▶ **Check your understanding**
- 1) In the Chosen Spirits review, what name have political subversives given the online-only place where they hide behind identical avatars?
- 2) Continue the Chosen Spirits review after its final sentence.

(Provided passage Opens)

Basu, by contrast, writes perfectly serviceable, painless prose. His gift is for plethora: the bright chaos of a Delhi of cybercrime, K-pop, and water riots, where political subversives hide behind identical avatars at an online-only “place” they’ve named the Sadface Cafe, where joggers wear gas masks and hawks crash surveillance drones. (They tried monkeys first, “but the monkeys, being monkeys, didn’t listen.”) Basu isn’t interested in spirituality except as a scam—the scathing portraits of modern Indian religious life are fantastic. His characters are easy to cheer for, entertainingly constructed to serve the setting and the theme.

This theme slowly reveals itself to be the intersection of wealth and politics. Chosen Spirits has its own midway swerve. The front half is all about Joey’s job, which monetizes every real relationship in her life—even her brother turns his chats with her into auditions for an influencer job—but may hold hidden romantic opportunities. Slowly the story shifts to Rudra, the black sheep of a wealthy family, and his plunge into the underground political opposition.

Both characters see the evils of their society, but wealth and caste keep them insulated. (Even Joey’s futuristic job, as a villainous character notes, is a variation on her caste’s traditional role.) Joey relies on her family’s maid to tell her when it’s safe to protest. Rudra treats online gaming as a kind of internal exile: a refuge his impoverished neighbors can’t afford. Left to their own devices, so to speak, Joey and Rudra don’t risk much. Their opinions only become action—and sacrifice—when they’re guided by people outside their sheltering privilege, who can know what to do in a way the wealthy simply can’t.

The novel’s ending is unsatisfyingly vague—what change are Rudra and Joey finally working toward? How? But of course it has to be vague, because Basu, seeing the ways privilege prevents understanding, finds himself stuck in the former just like his characters.

(Provided passage Closes)
(Provided records Opens)

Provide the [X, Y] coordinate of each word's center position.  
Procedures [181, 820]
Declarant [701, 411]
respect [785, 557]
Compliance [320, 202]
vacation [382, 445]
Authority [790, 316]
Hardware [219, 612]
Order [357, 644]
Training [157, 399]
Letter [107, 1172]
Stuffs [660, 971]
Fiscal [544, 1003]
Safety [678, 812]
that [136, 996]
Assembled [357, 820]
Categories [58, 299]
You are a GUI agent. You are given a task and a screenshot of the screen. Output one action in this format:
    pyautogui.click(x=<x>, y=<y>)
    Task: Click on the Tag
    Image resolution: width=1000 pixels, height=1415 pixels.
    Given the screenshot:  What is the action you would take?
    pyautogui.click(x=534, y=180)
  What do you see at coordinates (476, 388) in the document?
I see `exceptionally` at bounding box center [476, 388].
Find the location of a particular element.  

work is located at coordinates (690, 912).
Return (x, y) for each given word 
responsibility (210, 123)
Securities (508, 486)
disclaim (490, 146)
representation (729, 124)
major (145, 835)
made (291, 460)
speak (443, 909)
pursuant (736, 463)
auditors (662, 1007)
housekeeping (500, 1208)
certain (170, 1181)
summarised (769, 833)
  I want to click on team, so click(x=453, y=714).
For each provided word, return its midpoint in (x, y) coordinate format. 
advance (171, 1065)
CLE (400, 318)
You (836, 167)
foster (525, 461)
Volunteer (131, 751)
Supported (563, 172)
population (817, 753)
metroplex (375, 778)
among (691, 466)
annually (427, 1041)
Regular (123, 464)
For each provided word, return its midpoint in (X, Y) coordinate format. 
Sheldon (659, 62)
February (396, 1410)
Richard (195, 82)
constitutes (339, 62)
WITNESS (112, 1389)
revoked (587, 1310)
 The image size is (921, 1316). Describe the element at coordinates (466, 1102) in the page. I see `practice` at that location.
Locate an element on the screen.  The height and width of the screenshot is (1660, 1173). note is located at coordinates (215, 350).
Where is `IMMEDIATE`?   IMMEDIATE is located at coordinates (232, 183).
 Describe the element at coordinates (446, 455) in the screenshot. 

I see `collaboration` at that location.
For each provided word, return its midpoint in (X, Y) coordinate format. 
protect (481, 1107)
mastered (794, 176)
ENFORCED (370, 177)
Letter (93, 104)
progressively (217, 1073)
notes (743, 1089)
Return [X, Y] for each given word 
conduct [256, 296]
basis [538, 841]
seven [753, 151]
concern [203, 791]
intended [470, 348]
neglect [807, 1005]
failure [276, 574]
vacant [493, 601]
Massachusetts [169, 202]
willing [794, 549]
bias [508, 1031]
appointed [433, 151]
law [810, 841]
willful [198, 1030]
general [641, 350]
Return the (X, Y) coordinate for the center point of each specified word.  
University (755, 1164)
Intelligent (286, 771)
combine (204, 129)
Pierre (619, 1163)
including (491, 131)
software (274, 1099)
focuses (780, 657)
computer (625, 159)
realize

(Provided records Closes)

▶ **Answers for each item**
- 1) The Sadface Cafe.

- 2)
In Lockwood’s novel, political action appears almost entirely as posturing—a kind of performative outrage that Lockwood satirizes but rarely escapes. In the front half we get several weak, repetitive attempts to wring out insights about the alt-right. In the back half Lockwood fiercely defends abortion rights. This is the right to prevent any encounter with the wondrous, vulnerable child whose every moment is a gift—a tension Lockwood touches, in sardonic or lyrical passages about the nature of mind, but doesn’t quite explore. And she has a searing section about hospital bills: “Was the baby American . . . because this was the country that had so steadfastly refused to care for her?” But mostly politics drops away from the novel when real life starts.

So does the rest of her protagonist’s online life. In No One the Internet is a world apart. Her protagonist travels the globe, but it all looks like Twitter, whereas even Basu’s online worlds are recognizably Indian. The terms Lockwood and Basu invent for social media reflect the fundamental difference in their understanding of the Internet: For Lockwood it’s “the portal,” a doorway into a separate realm. For Basu it’s “Flow.” Chosen Spirits is about the way the Internet flows through our real lives: hashtags for street protests, public humiliation for social media clout, gamified religion, and genocides promoted by video games. Basu’s Internet has consequences—just like Tinder and GoFundMe. Chosen Spirits was written before India became a COVID epicenter; nonetheless Basu captures the world where people live-tweet their desperate hunt for oxygen tanks, then live-tweet their deaths. For Lockwood, the Internet is a prison shaped like a playground. For Basu, the Internet is more like a juke joint, serving every human purpose from addiction to community, sex to storytelling, cruelty to liberation.

Lockwood’s novel is extraordinary, while Basu’s is merely very good. But to understand the Internet you need both: Lockwood’s diptych of cloud and clarity, and Basu’s chaos mosaic.

Eve Tushnet is a writer and speaker living in Washington, D.C.